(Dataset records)
┏━━

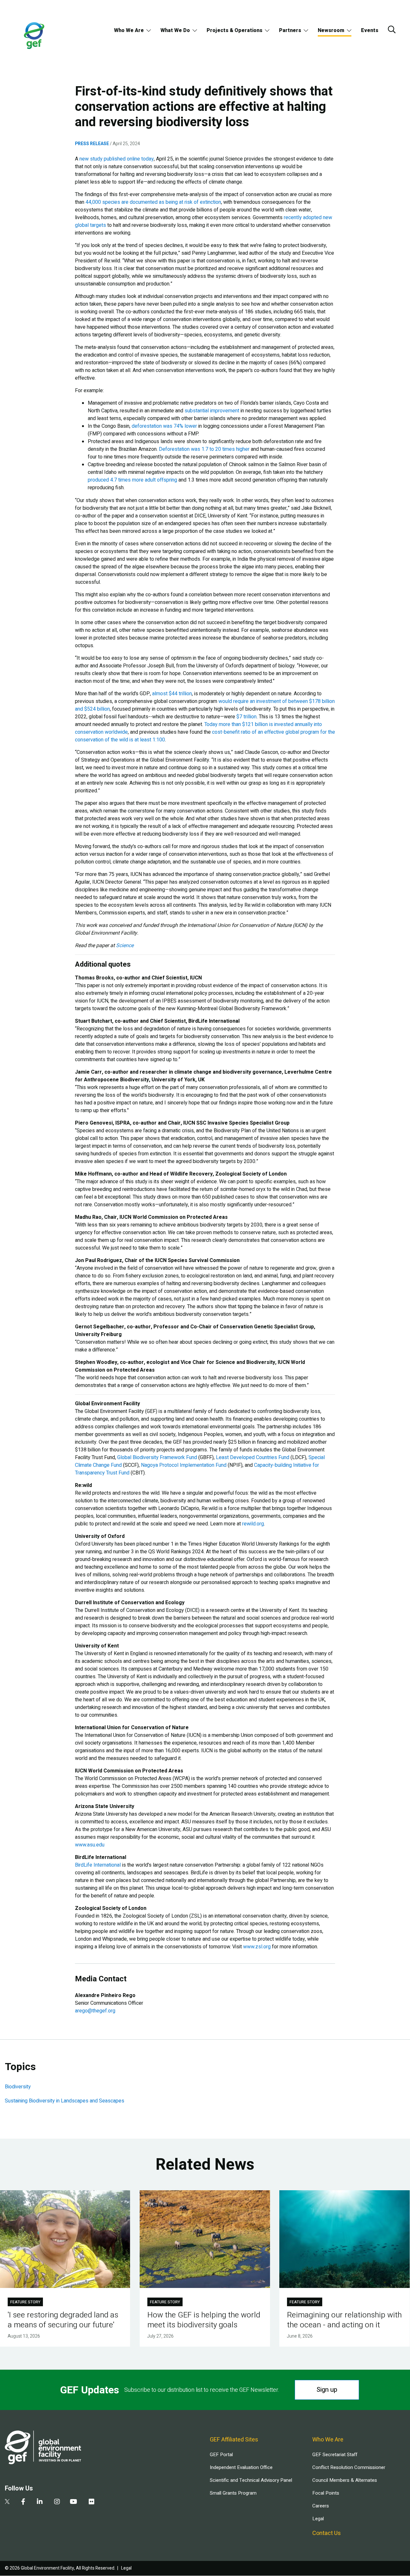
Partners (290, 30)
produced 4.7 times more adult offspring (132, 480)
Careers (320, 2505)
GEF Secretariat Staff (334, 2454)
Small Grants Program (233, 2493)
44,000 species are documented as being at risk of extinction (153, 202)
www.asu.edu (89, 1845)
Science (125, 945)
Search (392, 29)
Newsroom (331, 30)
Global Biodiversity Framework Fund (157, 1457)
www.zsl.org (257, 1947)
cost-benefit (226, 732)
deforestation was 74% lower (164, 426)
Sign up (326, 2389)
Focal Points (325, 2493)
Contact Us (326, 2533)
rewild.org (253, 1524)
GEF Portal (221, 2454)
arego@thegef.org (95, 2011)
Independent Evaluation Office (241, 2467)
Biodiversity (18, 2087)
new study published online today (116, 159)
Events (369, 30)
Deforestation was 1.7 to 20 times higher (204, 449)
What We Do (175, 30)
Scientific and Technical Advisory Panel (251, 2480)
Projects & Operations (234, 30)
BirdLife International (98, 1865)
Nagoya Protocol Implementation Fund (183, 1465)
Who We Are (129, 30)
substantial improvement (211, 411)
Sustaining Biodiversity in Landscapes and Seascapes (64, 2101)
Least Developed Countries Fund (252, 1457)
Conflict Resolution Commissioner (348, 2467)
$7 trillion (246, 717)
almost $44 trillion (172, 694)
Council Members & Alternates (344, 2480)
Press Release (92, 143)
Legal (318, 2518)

┗━━

- _Task brief_
Each line in the records above that contains the word "Fund" must be copied.

- _Result of the task_
Global Biodiversity Framework Fund (157, 1457)
Nagoya Protocol Implementation Fund (183, 1465)
Least Developed Countries Fund (252, 1457)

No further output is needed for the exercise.